Choosing Our First “Big Four” Database

It all started when Peter, Johan and I were working on an enterprise content management system (ECM). At the time, we had a three-tier architecture that was pretty standard.

At the top we had a web presentation layer, below that was a relatively unknown app server called Silverstream, and at the bottom of our development stack was a relational database called Informix.

Discover the Origin Story of Neo4j in Light of Its Recent Ascent to #20 in the DB-Engines Ranking

For those of you who don’t remember Informix, it was one of the “Big Four” databases that emerged as winners of the RDBMS wars in the 80s (the other ones, of course being Oracle, DB2 and Sybase, which was later overtaken by Microsoft SQL Server and subsequently acquired by SAP… but I digress).
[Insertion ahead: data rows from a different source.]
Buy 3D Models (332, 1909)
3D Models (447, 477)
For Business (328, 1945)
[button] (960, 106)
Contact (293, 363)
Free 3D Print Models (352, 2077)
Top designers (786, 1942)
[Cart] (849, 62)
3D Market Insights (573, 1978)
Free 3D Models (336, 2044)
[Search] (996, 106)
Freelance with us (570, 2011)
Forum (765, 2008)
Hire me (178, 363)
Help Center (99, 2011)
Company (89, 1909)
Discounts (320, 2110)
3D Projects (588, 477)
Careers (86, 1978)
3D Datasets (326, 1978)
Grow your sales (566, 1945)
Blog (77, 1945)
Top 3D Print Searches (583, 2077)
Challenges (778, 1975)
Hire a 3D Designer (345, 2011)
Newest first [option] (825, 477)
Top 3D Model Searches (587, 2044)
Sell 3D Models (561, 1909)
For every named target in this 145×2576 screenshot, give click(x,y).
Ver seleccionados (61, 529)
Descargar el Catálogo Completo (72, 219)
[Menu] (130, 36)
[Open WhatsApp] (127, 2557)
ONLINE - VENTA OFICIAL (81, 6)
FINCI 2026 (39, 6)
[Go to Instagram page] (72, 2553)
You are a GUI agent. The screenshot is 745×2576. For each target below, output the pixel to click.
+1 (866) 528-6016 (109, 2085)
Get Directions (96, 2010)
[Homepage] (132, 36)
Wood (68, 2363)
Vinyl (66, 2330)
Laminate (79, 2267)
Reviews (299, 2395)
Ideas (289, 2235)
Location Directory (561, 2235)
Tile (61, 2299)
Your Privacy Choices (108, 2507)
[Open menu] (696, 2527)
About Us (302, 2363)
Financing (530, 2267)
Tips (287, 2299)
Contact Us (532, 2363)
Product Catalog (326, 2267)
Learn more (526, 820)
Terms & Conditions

This was a very standard architecture in the late 90s and early 2000s. But here’s where we ran into problems.

The Challenge of Connected Data

In any content management system, you’re going to have a lot of connected data, and ours was no exception. The problem was that as an RDBMS, Informix wasn’t optimized to handle the relationships between all our data.

Of course, we tried every tuning trick in the book. We even brought in an armada of Informix consultants to helps us optimize our data access, but it was always slow and limited no matter what we tried.

And not only that, but from a developer productivity perspective, we found ourselves constantly bogged down by having to work through the mismatch of our connected domain model and the abstraction exposed to us by our database of choice.

While it was certainly a best-of-breed relational database, Informix simply couldn’t handle the connected-data queries we (and our users) asked of it daily.

Faced with the challenge of using an RDBMS for connected data, we decided to create a new kind of database optimized for connected data: The graph database.

Coming Back Full Circle

The story of how we had to define a category for our newly invented product is one for a different day (or a different blog post!), but it’s certainly been a long journey – validated along the way by developers and architects that faced the same issues with connected data in their RDBMS.

Now, it’s been fifteen years since our first back-of-the-napkin sketch for the idea of a graph database, and as of this month, we’re in the top 20 database management systems used globally.

Oh, and by the way, who was the previous holder of the #20 position on DB-Engines?